→ PASSAGE PROVIDED:
========================================

Do you document testing as you have in the past, or has documentation become leaner even with a big or complex system?

At Salesforce, we think automated test cases describe how a feature works far better and more efficiently than a design document. We’re an Agile shop, so our design documentation isn’t voluminous. However, the aggregate of tests that have passed and failed, are a more current, accurate, detailed, and up-to-date description of our product than any written test documents. We have made it more efficient based on our customer’s needs. We have reviewed traditional test plans/strategies and kept what is needed but our philosophy is lean: less documentation and more testing. That’s not to say we don’t do test planning. Our Quality Engineers must first think about the feature at a high level. We built a tool that encourages thinking about the feature at a high level. You must understand the customer’s use cases, list out all your assumptions, and plan out a testing strategy is. After this though, we get the engineer right into their coding environment and keep them there. They’ll stub out their test cases and write the intent of the test case and expected result in Javadoc. When we check those tests in, we have a tool that parses the Javadoc, and sticks the test case name, description, expected result into our test case repository automatically. It’s quite intelligent and keeps the engineer productive since they don’t have to switch contexts at all.

What type SDLC do you follow? Have you found limitations in SDLC due to the size of the system you support?

Salesforce has its own flavor of Agile called the Adaptive Delivery Methodology, or ADM. It’s pretty much textbook Scrum with a few twists. Product Owners prioritize features from a backlog based on customer interest, and business opportunity. Teams of four to a dozen engineers in development, quality, performance, user experience, and documentation meet in a daily stand up meeting and collaborate to deliver “potentially releasable” features each iteration, which can be chosen by the individual team. Most are on two-week iterations, but some are on week-long sprints. Our customer base requires that we introduce features with ample notice and staging beforehand on sandbox environments. We are very careful about what goes into a patch release, because a fix for one customer can turn out to be a bug to another.

What is the biggest problem you face in delivering your system to users?

Our platform is basically an ecosystem that is built and managed by us, but controlled by the customers. Our sales are increasing at over 38% year over year. As a result of this success, the performance tuning tweaks we’ve verified and deployed to our system today may be suboptimal a year from now, even if we made no major code changes. Scale is key. We know we have some of the best Technical Operation and R&D teams in the world. Their coordinated success is ultimately the foundation of our business model.

How has your testing strategy changed as your system got bigger or more complex?

========================================

→ GIVEN MATERIAL:

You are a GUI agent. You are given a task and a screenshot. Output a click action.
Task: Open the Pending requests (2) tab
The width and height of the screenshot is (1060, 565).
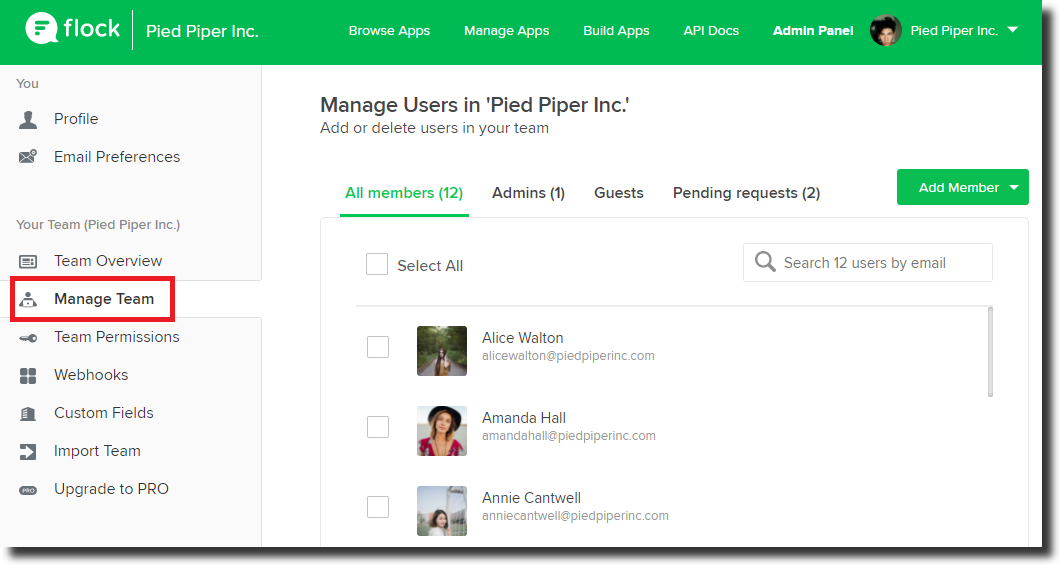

========================================

→ PROBLEM STATEMENT: According to the Salesforce testing passage, why does the team take great care over what goes into a patch release?

→ EXPECTED ANSWER: A fix made for one customer can turn out to be a bug for another customer.